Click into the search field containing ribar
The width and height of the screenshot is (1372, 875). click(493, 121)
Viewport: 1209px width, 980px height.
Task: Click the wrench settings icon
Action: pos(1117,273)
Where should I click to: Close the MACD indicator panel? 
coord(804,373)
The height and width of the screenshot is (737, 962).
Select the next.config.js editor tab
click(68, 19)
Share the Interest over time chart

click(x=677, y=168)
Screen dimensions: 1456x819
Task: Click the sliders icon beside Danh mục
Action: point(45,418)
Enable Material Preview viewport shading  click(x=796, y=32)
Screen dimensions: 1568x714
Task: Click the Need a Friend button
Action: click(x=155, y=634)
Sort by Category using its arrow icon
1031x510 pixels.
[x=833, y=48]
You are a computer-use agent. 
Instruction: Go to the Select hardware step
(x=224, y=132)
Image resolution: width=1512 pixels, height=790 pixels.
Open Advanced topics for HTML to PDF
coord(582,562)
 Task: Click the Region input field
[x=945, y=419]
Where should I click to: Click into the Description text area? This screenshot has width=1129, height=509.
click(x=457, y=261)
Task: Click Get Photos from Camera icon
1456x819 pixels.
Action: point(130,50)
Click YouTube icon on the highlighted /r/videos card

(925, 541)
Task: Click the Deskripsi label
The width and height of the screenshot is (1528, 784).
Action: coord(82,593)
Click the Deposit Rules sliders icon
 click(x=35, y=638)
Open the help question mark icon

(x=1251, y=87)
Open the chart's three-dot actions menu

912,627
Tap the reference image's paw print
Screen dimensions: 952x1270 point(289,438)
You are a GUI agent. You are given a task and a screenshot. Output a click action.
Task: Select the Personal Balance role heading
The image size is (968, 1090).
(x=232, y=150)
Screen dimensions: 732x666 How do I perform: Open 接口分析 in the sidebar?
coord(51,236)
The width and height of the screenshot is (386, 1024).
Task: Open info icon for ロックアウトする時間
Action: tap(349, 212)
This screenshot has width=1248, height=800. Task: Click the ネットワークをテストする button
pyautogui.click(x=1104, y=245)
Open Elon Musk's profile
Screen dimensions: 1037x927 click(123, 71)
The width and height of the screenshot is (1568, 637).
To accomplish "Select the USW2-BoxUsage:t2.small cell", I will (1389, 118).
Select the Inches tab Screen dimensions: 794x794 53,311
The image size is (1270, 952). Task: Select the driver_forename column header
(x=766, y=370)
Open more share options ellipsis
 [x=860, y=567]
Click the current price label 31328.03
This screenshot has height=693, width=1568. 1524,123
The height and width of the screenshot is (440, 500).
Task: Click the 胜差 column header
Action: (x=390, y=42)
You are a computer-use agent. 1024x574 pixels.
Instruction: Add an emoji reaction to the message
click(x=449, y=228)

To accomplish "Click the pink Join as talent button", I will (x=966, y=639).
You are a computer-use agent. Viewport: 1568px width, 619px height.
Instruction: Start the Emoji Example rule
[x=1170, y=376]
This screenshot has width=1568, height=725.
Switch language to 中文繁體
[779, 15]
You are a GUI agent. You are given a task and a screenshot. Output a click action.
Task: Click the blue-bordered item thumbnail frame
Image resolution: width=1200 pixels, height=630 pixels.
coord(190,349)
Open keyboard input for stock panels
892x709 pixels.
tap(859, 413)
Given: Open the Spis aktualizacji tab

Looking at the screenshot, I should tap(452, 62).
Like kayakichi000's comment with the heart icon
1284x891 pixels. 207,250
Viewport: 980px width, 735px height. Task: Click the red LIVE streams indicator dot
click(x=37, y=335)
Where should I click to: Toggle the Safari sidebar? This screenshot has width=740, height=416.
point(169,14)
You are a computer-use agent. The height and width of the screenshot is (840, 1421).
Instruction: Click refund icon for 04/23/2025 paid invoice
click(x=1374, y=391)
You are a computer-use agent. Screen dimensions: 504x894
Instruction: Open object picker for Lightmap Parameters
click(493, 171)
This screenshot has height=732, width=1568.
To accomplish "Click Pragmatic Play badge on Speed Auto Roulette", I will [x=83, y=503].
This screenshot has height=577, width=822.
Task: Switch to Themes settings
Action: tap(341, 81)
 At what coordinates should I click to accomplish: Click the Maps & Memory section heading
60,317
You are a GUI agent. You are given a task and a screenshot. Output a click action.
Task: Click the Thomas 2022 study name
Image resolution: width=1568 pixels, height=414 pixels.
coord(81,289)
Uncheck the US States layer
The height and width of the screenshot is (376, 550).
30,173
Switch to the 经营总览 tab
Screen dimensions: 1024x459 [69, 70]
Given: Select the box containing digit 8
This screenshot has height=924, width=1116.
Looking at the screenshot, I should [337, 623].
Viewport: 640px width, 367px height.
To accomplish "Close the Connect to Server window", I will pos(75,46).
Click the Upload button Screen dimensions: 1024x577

==========

> _STATED EXERCISE_: Rewrite all of the entries above with "Description text area" changed to "Notes text area" wherever it appears, leaving everything else as it is.

> _WRITTEN SOLUTION_:
Click into the search field containing ribar
The width and height of the screenshot is (1372, 875). click(493, 121)
Viewport: 1209px width, 980px height.
Task: Click the wrench settings icon
Action: pos(1117,273)
Where should I click to: Close the MACD indicator panel? 
coord(804,373)
The height and width of the screenshot is (737, 962).
Select the next.config.js editor tab
click(68, 19)
Share the Interest over time chart

click(x=677, y=168)
Screen dimensions: 1456x819
Task: Click the sliders icon beside Danh mục
Action: point(45,418)
Enable Material Preview viewport shading  click(x=796, y=32)
Screen dimensions: 1568x714
Task: Click the Need a Friend button
Action: click(x=155, y=634)
Sort by Category using its arrow icon
1031x510 pixels.
[x=833, y=48]
You are a computer-use agent. 
Instruction: Go to the Select hardware step
(x=224, y=132)
Image resolution: width=1512 pixels, height=790 pixels.
Open Advanced topics for HTML to PDF
coord(582,562)
 Task: Click the Region input field
[x=945, y=419]
Where should I click to: Click into the Notes text area? This screenshot has width=1129, height=509.
click(x=457, y=261)
Task: Click Get Photos from Camera icon
1456x819 pixels.
Action: point(130,50)
Click YouTube icon on the highlighted /r/videos card

(925, 541)
Task: Click the Deskripsi label
The width and height of the screenshot is (1528, 784).
Action: coord(82,593)
Click the Deposit Rules sliders icon
 click(x=35, y=638)
Open the help question mark icon

(x=1251, y=87)
Open the chart's three-dot actions menu

912,627
Tap the reference image's paw print
Screen dimensions: 952x1270 point(289,438)
You are a GUI agent. You are given a task and a screenshot. Output a click action.
Task: Select the Personal Balance role heading
The image size is (968, 1090).
(x=232, y=150)
Screen dimensions: 732x666 How do I perform: Open 接口分析 in the sidebar?
coord(51,236)
The width and height of the screenshot is (386, 1024).
Task: Open info icon for ロックアウトする時間
Action: tap(349, 212)
This screenshot has width=1248, height=800. Task: Click the ネットワークをテストする button
pyautogui.click(x=1104, y=245)
Open Elon Musk's profile
Screen dimensions: 1037x927 click(123, 71)
The width and height of the screenshot is (1568, 637).
To accomplish "Select the USW2-BoxUsage:t2.small cell", I will (1389, 118).
Select the Inches tab Screen dimensions: 794x794 53,311
The image size is (1270, 952). Task: Select the driver_forename column header
(x=766, y=370)
Open more share options ellipsis
 [x=860, y=567]
Click the current price label 31328.03
This screenshot has height=693, width=1568. 1524,123
The height and width of the screenshot is (440, 500).
Task: Click the 胜差 column header
Action: (x=390, y=42)
You are a computer-use agent. 1024x574 pixels.
Instruction: Add an emoji reaction to the message
click(x=449, y=228)

To accomplish "Click the pink Join as talent button", I will (x=966, y=639).
You are a computer-use agent. Viewport: 1568px width, 619px height.
Instruction: Start the Emoji Example rule
[x=1170, y=376]
This screenshot has width=1568, height=725.
Switch language to 中文繁體
[779, 15]
You are a GUI agent. You are given a task and a screenshot. Output a click action.
Task: Click the blue-bordered item thumbnail frame
Image resolution: width=1200 pixels, height=630 pixels.
coord(190,349)
Open keyboard input for stock panels
892x709 pixels.
tap(859, 413)
Given: Open the Spis aktualizacji tab

Looking at the screenshot, I should tap(452, 62).
Like kayakichi000's comment with the heart icon
1284x891 pixels. 207,250
Viewport: 980px width, 735px height. Task: Click the red LIVE streams indicator dot
click(x=37, y=335)
Where should I click to: Toggle the Safari sidebar? This screenshot has width=740, height=416.
point(169,14)
You are a computer-use agent. The height and width of the screenshot is (840, 1421).
Instruction: Click refund icon for 04/23/2025 paid invoice
click(x=1374, y=391)
You are a computer-use agent. Screen dimensions: 504x894
Instruction: Open object picker for Lightmap Parameters
click(493, 171)
This screenshot has height=732, width=1568.
To accomplish "Click Pragmatic Play badge on Speed Auto Roulette", I will [x=83, y=503].
This screenshot has height=577, width=822.
Task: Switch to Themes settings
Action: tap(341, 81)
 At what coordinates should I click to accomplish: Click the Maps & Memory section heading
60,317
You are a GUI agent. You are given a task and a screenshot. Output a click action.
Task: Click the Thomas 2022 study name
Image resolution: width=1568 pixels, height=414 pixels.
coord(81,289)
Uncheck the US States layer
The height and width of the screenshot is (376, 550).
30,173
Switch to the 经营总览 tab
Screen dimensions: 1024x459 [69, 70]
Given: Select the box containing digit 8
This screenshot has height=924, width=1116.
Looking at the screenshot, I should [337, 623].
Viewport: 640px width, 367px height.
To accomplish "Close the Connect to Server window", I will pos(75,46).
Click the Upload button Screen dimensions: 1024x577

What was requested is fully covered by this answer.